_Exercise goal:_ Between the line containing "Given: Click the 06Sep 00z date tick label" and the line containing "You are a computer-use agent. Viewport: 1501px" lies a run of lines; give that run again exactly, with both of those lines, and nothing else from the entries below.
----------
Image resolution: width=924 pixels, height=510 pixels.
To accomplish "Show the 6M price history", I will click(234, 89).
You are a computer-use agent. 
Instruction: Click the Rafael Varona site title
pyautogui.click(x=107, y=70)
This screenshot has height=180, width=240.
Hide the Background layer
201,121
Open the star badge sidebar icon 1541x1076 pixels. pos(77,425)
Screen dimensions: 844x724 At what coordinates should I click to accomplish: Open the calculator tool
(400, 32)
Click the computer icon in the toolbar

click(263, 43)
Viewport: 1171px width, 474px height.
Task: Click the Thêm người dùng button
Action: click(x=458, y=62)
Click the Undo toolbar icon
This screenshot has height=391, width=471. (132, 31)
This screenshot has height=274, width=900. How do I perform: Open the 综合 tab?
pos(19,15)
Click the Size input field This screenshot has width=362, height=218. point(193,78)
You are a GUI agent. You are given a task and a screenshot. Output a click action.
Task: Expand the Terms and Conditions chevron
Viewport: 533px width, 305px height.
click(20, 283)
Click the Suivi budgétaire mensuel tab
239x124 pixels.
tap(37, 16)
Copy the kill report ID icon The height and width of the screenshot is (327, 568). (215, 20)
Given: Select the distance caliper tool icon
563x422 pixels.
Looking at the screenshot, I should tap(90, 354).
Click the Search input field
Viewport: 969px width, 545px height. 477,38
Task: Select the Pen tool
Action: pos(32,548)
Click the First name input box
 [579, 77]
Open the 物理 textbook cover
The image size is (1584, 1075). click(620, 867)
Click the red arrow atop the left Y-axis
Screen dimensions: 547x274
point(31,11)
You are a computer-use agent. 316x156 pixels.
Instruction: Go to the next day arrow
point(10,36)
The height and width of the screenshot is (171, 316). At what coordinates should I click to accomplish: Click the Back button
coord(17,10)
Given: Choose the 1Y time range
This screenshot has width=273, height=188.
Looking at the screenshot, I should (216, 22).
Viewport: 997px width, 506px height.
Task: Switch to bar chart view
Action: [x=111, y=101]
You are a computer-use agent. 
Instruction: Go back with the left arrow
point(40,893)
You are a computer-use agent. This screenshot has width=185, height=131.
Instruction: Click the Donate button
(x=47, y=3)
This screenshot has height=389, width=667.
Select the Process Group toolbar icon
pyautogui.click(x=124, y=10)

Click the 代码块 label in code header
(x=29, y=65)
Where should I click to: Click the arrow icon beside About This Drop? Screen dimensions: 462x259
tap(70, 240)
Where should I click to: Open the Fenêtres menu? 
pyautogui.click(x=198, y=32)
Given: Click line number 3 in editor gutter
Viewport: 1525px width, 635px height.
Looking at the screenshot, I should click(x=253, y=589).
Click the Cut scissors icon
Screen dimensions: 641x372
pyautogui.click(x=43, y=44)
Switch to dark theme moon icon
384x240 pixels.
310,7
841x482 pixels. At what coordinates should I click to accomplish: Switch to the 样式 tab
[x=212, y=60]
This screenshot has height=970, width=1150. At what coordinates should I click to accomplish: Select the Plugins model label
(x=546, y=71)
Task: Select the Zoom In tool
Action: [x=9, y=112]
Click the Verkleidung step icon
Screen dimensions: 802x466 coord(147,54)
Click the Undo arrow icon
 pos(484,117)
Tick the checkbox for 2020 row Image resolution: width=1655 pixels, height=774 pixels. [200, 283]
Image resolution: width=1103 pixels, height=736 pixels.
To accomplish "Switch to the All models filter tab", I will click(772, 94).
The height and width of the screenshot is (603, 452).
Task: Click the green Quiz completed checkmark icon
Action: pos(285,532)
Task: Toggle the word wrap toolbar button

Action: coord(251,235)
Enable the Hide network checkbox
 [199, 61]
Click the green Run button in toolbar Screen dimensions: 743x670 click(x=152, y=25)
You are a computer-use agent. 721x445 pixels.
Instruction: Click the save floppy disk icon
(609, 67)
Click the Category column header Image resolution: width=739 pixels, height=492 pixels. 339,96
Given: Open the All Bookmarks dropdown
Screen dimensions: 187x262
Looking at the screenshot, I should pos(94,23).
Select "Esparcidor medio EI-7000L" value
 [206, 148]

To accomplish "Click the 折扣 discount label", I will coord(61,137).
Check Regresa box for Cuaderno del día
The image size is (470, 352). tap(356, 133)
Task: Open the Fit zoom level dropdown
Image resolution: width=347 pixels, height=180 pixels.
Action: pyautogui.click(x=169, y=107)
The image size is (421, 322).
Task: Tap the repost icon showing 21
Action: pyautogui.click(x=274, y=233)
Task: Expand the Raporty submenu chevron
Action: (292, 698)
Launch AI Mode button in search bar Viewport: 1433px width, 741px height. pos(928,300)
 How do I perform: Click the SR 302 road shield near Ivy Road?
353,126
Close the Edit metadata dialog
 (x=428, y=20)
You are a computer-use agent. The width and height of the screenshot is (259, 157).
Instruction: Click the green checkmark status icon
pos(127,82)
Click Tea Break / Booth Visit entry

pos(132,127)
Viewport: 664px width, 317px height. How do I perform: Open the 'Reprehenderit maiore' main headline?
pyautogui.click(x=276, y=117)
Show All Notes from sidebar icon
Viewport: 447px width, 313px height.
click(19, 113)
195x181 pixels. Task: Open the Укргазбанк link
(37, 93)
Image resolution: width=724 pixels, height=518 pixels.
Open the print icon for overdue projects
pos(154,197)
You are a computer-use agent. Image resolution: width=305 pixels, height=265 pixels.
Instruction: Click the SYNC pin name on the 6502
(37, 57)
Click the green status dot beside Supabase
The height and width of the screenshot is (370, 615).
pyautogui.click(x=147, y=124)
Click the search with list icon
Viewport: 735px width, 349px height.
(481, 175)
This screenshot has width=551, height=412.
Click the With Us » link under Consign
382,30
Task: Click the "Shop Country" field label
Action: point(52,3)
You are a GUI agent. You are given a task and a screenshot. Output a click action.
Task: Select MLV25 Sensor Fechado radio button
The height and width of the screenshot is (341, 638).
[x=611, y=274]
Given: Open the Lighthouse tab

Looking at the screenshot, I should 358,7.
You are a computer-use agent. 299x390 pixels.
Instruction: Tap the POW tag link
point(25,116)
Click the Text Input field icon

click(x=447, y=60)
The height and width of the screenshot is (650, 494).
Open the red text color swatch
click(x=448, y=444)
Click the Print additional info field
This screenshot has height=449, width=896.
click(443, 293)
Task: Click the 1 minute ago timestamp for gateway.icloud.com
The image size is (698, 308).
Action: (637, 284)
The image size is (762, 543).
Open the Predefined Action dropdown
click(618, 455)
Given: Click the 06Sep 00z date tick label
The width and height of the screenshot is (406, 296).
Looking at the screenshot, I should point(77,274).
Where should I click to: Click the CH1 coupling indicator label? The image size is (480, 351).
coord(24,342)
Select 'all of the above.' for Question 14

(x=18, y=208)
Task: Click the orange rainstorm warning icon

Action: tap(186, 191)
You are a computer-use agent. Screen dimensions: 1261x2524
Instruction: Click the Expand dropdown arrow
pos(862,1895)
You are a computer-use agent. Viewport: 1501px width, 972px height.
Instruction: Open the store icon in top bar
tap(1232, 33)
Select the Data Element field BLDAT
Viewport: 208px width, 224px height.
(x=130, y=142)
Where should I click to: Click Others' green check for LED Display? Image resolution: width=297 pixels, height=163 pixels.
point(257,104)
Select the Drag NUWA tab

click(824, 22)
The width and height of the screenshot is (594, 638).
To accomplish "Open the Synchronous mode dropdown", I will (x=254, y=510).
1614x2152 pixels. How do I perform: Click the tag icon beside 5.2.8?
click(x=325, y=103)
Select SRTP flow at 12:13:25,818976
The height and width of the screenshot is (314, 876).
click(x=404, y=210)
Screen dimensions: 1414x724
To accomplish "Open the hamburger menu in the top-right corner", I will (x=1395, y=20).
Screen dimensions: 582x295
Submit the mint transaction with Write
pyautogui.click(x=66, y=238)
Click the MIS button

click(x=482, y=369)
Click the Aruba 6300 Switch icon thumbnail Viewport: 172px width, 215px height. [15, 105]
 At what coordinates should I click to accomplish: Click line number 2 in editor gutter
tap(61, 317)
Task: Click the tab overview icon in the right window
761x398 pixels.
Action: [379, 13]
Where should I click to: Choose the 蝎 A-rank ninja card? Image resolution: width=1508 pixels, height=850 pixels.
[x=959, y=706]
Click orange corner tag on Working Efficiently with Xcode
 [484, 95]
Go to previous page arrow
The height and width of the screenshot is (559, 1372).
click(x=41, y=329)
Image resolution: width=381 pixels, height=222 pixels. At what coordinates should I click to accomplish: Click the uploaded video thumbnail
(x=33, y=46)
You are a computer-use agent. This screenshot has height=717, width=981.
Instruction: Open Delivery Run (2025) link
----------
_Reply:_
Given: Click the 06Sep 00z date tick label
The width and height of the screenshot is (406, 296).
Looking at the screenshot, I should point(77,274).
Where should I click to: Click the CH1 coupling indicator label? The image size is (480, 351).
coord(24,342)
Select 'all of the above.' for Question 14

(x=18, y=208)
Task: Click the orange rainstorm warning icon

Action: tap(186, 191)
You are a computer-use agent. Screen dimensions: 1261x2524
Instruction: Click the Expand dropdown arrow
pos(862,1895)
You are a computer-use agent. Viewport: 1501px width, 972px height.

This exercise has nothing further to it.